Kültür Varlıkları ve Müzeler Genel Müdürlüğü’nden yapılan açıklamada, “1940’lı yıllarda kız kulesinde yaşanan yangın sonrasında yapılmış olan betonarme eklenti, alanında uzman isimler olan Prof. Dr. Zeynep Ahunbay, Prof. Dr. Feridun Çılı, Han Tümertekin ile İstanbul Teknik Üniversitesi ve Fatih Sultan Mehmet Vakıf Üniversitesi tarafından hazırlanan yapının depreme karşı dayanımının olmadığına ilişkin raporlar ve yine danışman hocalarımızın kontrollüğünde hazırlanan projeler doğrultusunda evrensel koruma ilkelerine bağlı kalarak külah kısmı yapıdan uzaklaştırılmakta, özgün malzemesine uygun olarak yapılmasına yönelik çalışmalar devam etmekte olup restorasyona ve Kız Kulesine ilişkin tüm belgeler ve gelişmeler https://kizkulesi.com sitesinden tüm halkımızla paylaşılmaktadır. 2023 yılında, Cumhuriyetimizin 100. yaşında, Kız Kulesi, tarihi ve abidevi değerine uygun şekilde, bir anıt eser ve müze olarak hizmet verecektir” denildi.

RAPOR PAYLAŞILDI

Öte yandan Kültür ve Turizm Bakanlığı tarafından mimari teknik rapor paylaşıldı. Raporda şu tespitler yer alıyor.

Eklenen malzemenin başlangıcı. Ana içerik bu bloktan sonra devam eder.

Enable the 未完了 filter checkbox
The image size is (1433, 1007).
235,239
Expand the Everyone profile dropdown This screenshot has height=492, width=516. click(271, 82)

• Kız Kulesi’nin kargir ve betonarme bölümlerinin durumu ve onarım önerileri hakkında ITO ve FSM Vakıf Üniversitesi uzmanları tarafından hazırlanan teknik raporlar birçok soruna ışık tutmaktadır. Genel olarak uygun bulduğumuz raporlarla ilgili görüşlerimiz özetlenerek aşağıda sunulmuştur.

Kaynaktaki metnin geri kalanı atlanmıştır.